Les rapporteurs spéciaux notent toutefois que le contenu de ce programme demeure limité puisqu'il exclut un montant de plus de 6 milliards d'euros de dépenses fiscales outre-mer et ne comporte que deux des 29 dépenses fiscales retenues sur le seul critère de la nécessité de justifier de leur caractère dérogatoire au droit commun devant la Communauté européenne.

Dans ce contexte, il conviendrait d'établir un programme exhaustif des 29 dépenses fiscales en priorisant l'évaluation des plus importantes d'entre elles en termes de masse financière d'une part et celles qui présentent un fait générateur qui s'éteindra prochainement d'autre part et de procéder à l'évaluation de toutes les dépenses fiscales outre-mer d'ici la fin du quinquennat 2022-2027.

En effet, les rapporteurs spéciaux alertaient déjà dans leur rapport réalisé dans le cadre du PLF 2022, que « nombre de dépenses fiscales présentent un fait générateur qui s'éteindra en 2025 (voire en 2023 pour la dépense fiscale 110 210 après une prorogation adoptée en loi de finances pour 2021). Il conviendrait, dans ce contexte, d'avoir des évaluations et des réflexions en amont de cette date afin d'anticiper l'extinction de ces dispositifs ou, au contraire, de demander leur prorogation pour les plus utiles et efficaces d'entre eux ».

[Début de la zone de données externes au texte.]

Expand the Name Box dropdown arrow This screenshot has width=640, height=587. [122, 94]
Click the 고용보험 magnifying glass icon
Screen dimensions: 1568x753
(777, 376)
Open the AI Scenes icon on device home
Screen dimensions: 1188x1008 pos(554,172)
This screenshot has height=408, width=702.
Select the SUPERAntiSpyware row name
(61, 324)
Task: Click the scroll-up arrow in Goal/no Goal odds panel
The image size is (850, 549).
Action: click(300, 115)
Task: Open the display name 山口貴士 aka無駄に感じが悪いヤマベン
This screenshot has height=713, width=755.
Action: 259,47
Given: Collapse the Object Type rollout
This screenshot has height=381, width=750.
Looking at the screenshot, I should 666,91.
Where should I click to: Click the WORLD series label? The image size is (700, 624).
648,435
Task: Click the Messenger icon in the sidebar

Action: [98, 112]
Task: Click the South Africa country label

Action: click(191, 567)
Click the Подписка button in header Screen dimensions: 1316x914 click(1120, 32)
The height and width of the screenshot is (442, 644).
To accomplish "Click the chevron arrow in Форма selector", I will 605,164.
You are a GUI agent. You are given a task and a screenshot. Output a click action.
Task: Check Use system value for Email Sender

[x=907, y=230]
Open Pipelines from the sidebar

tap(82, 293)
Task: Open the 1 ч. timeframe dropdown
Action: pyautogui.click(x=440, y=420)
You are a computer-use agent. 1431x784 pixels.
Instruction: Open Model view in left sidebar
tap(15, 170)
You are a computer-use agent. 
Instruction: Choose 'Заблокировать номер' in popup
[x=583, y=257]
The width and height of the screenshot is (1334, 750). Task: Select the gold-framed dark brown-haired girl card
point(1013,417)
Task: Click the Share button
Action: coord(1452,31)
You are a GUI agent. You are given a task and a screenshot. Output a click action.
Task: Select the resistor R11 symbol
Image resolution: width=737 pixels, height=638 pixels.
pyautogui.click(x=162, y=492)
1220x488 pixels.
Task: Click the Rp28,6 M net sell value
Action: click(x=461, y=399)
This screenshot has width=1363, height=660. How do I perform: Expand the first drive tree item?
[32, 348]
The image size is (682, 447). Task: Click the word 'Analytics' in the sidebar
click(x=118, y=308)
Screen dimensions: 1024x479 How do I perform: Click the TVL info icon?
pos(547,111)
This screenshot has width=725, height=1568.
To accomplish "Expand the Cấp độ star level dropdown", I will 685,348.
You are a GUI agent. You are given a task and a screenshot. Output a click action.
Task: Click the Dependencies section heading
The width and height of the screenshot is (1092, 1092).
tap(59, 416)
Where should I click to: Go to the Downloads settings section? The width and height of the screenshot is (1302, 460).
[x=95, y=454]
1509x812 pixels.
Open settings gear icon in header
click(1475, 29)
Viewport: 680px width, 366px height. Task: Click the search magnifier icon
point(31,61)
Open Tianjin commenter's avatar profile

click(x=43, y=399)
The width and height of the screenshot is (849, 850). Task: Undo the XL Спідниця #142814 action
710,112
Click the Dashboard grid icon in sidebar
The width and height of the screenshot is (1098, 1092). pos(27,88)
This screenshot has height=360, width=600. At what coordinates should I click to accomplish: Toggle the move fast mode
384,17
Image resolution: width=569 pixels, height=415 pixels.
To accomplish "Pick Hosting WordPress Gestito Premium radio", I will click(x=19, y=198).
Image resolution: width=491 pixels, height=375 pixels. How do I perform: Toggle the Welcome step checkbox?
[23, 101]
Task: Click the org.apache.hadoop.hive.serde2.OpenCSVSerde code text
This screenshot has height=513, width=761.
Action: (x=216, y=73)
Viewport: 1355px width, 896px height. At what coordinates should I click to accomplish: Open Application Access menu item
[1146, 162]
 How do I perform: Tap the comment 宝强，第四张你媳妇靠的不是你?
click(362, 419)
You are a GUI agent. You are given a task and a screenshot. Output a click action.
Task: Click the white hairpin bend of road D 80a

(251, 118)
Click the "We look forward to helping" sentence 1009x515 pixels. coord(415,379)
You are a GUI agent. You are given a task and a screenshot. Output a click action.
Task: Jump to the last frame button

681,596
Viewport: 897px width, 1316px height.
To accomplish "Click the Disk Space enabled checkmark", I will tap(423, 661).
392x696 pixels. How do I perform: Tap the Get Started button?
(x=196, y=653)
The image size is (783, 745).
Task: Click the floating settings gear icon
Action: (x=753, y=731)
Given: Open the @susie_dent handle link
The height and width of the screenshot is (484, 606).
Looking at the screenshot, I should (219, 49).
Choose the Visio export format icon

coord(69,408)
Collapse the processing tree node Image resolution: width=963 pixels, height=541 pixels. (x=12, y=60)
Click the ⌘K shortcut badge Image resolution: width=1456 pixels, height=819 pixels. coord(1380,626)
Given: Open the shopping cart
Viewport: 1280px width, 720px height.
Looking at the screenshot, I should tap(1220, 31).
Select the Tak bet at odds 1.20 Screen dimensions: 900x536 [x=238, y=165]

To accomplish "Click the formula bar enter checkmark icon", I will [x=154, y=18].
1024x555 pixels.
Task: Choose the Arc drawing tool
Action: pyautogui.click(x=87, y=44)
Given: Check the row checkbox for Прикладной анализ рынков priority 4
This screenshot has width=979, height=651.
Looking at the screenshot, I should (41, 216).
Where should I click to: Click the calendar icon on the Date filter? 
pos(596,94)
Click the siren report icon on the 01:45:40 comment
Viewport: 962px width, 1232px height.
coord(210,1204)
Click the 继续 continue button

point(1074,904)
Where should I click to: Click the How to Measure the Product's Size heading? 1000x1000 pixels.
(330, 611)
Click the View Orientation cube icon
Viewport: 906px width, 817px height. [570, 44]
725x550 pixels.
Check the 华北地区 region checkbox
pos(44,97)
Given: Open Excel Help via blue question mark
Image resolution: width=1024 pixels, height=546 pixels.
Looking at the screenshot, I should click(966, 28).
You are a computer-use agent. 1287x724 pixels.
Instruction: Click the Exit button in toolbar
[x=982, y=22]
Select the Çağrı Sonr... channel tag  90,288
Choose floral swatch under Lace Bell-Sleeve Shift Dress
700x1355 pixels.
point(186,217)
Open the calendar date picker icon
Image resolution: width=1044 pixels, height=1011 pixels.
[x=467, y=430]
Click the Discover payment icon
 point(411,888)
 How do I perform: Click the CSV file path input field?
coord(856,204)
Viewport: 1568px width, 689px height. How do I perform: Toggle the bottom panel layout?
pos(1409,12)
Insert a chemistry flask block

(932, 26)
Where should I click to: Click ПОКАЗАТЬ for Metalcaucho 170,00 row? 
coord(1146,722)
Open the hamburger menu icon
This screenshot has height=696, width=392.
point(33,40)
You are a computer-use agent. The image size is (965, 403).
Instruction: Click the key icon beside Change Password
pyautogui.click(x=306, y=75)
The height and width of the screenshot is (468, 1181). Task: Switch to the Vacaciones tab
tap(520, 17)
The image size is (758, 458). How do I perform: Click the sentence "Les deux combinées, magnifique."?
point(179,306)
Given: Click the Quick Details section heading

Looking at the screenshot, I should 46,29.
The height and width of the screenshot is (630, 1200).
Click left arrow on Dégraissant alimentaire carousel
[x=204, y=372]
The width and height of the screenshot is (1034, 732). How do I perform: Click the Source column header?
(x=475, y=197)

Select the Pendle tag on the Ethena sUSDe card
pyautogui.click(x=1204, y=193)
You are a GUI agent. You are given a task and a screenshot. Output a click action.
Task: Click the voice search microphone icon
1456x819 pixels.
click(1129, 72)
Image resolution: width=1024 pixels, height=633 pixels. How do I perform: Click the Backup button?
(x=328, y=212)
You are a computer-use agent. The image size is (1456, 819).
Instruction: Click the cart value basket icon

À cet égard, les rapporteurs spéciaux saluent cependant les dernières démarches réalisées dans ce sens. En effet, dans le cadre d'une réflexion conjointe sur les potentielles évolutions des dispositifs d'aide fiscale en faveur des investissements productifs et du logement en outre-mer, le directeur général des finances publiques et la directrice générale des outre-mer ont rédigé, fin avril 2022, une lettre de mission dans laquelle ils demandent à la direction de la législation fiscale (DLF) et la direction générale des outre-mer (DGOM) de proposer au nouveau Gouvernement une évaluation des aides fiscales existantes en faveur de l'investissement en outre-mer. Cette évaluation, qui devrait être confiée à un corps d'inspection interministériel, pourrait, le cas échéant, aboutir à des propositions de réforme législative.

En complément, cette lettre de mission prévoit la création d'un groupe de travail en charge notamment de l'amélioration de la connaissance et de la fiabilisation des données relatives à ces aides fiscales.

2. Une réflexion plus large sur l'ensemble des dispositifs

Cette évaluation exhaustive est un préalable nécessaire à une réflexion plus large qui devra porter sur :

- la possibilité d'étendre certains dispositifs existants à l'efficacité démontrée ;

- la prorogation de dispositifs en voie d'extinction ;

- la suppression des dépenses fiscales les moins efficientes et la possibilité d'une réallocation de ces montants pour renforcer d'autres dispositifs (dépenses fiscales ou rebudgétisation sur les actions qui saturent la consommation des crédits ouverts).